# [Requirements]
Can you output, as a numbered list with blank lines omitted, the stretch of the listing from the line containing "Электронный журнал (281, 129)" through the end of the listing, leaving out the pictures?

Screen-element location records:
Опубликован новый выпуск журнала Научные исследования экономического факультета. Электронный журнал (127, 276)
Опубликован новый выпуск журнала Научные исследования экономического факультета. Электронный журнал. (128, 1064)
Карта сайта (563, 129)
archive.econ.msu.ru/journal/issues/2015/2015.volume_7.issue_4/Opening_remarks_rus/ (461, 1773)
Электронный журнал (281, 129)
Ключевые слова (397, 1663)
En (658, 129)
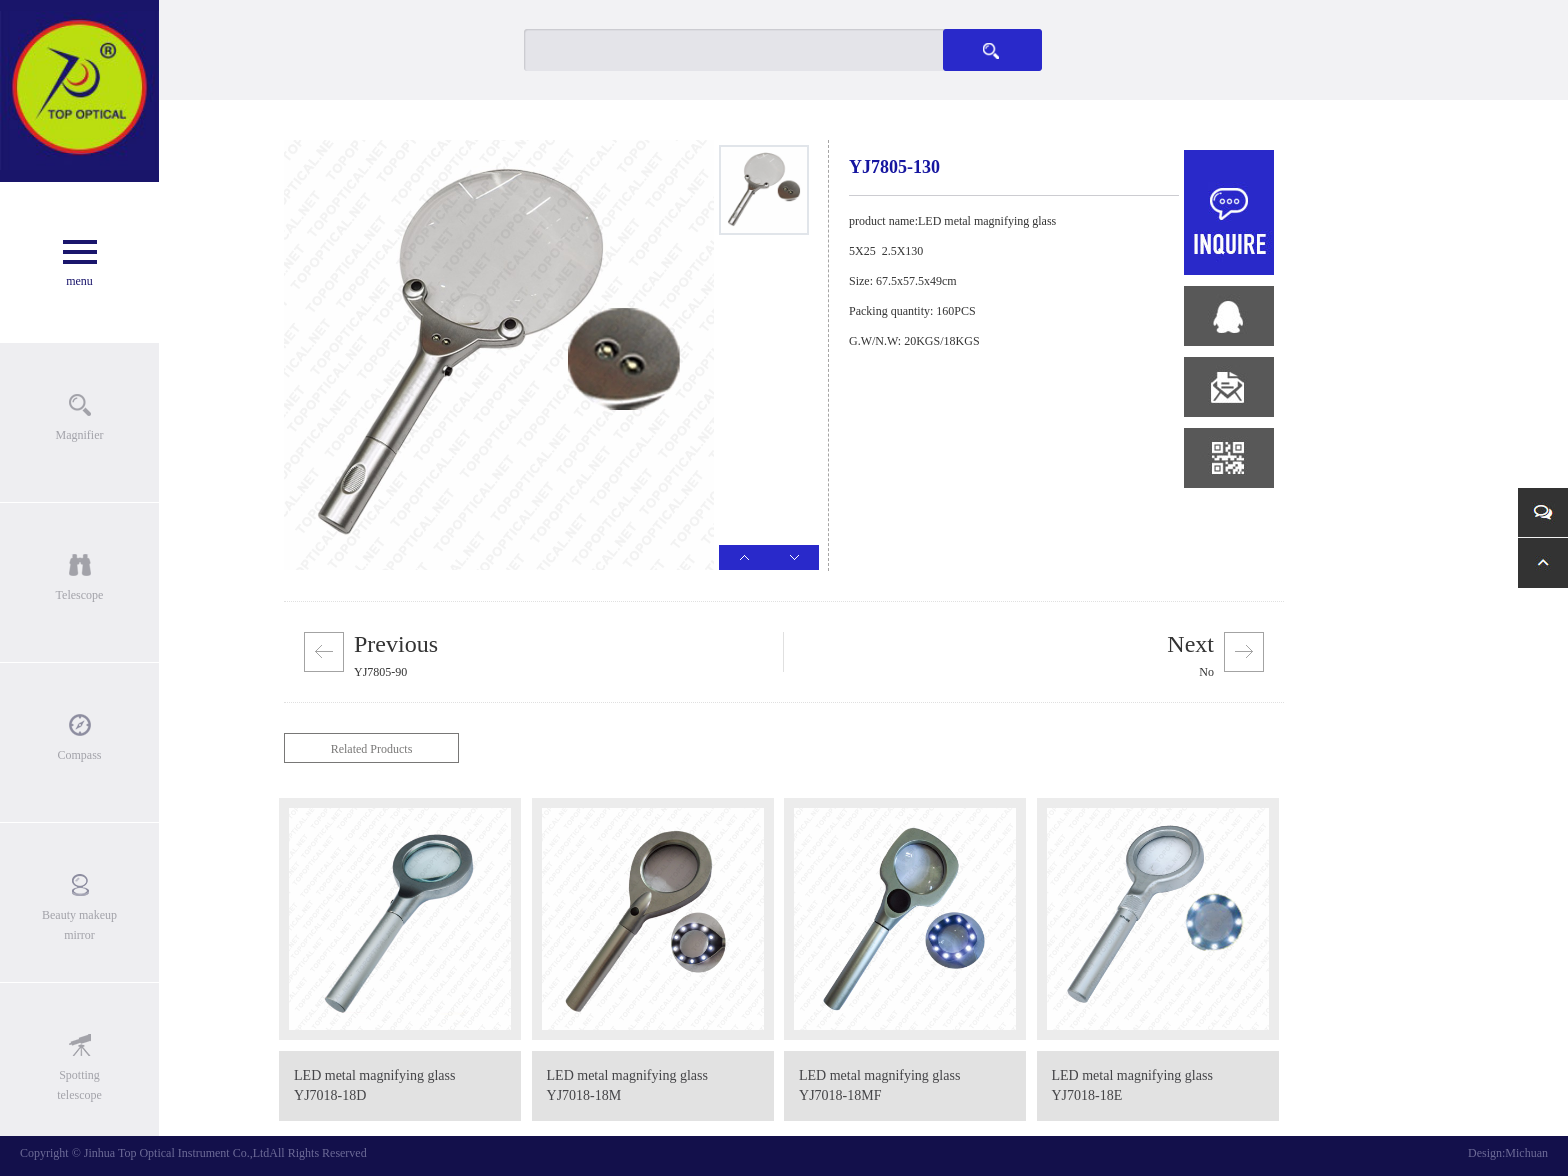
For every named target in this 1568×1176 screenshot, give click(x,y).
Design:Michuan (1508, 1153)
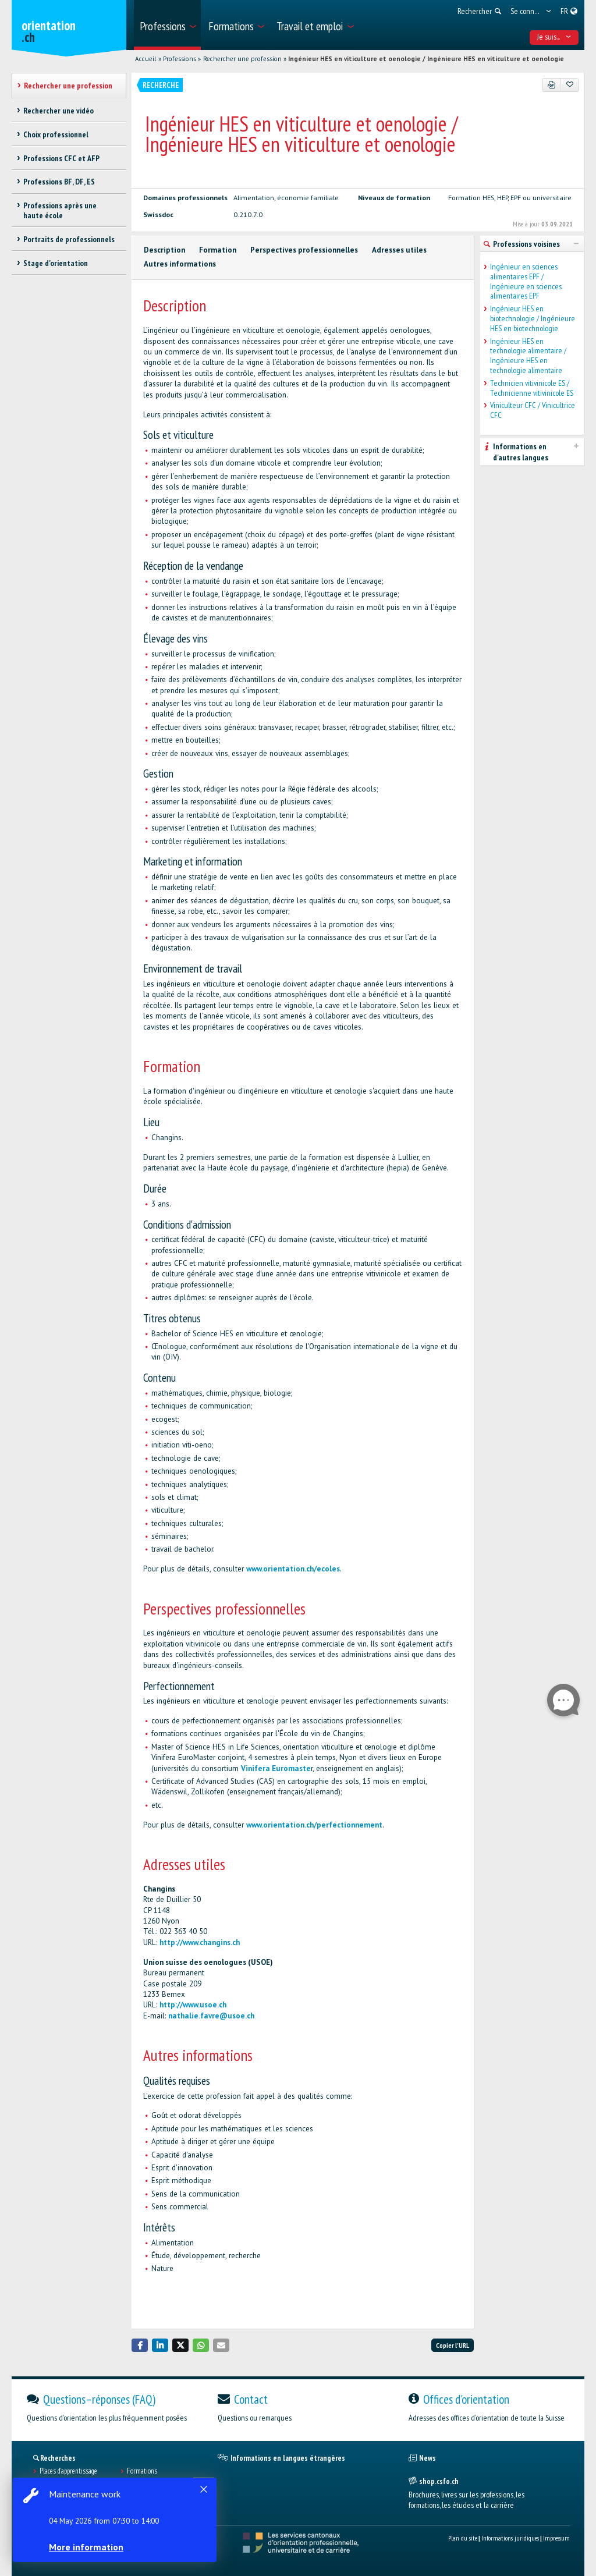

# [Exercise response]
1. Электронный журнал (281, 129)
2. Ключевые слова (397, 1663)
3. En (658, 129)
4. For every named target in this 1568×1176 screenshot, give click(x,y).
5. Design:Michuan (1508, 1153)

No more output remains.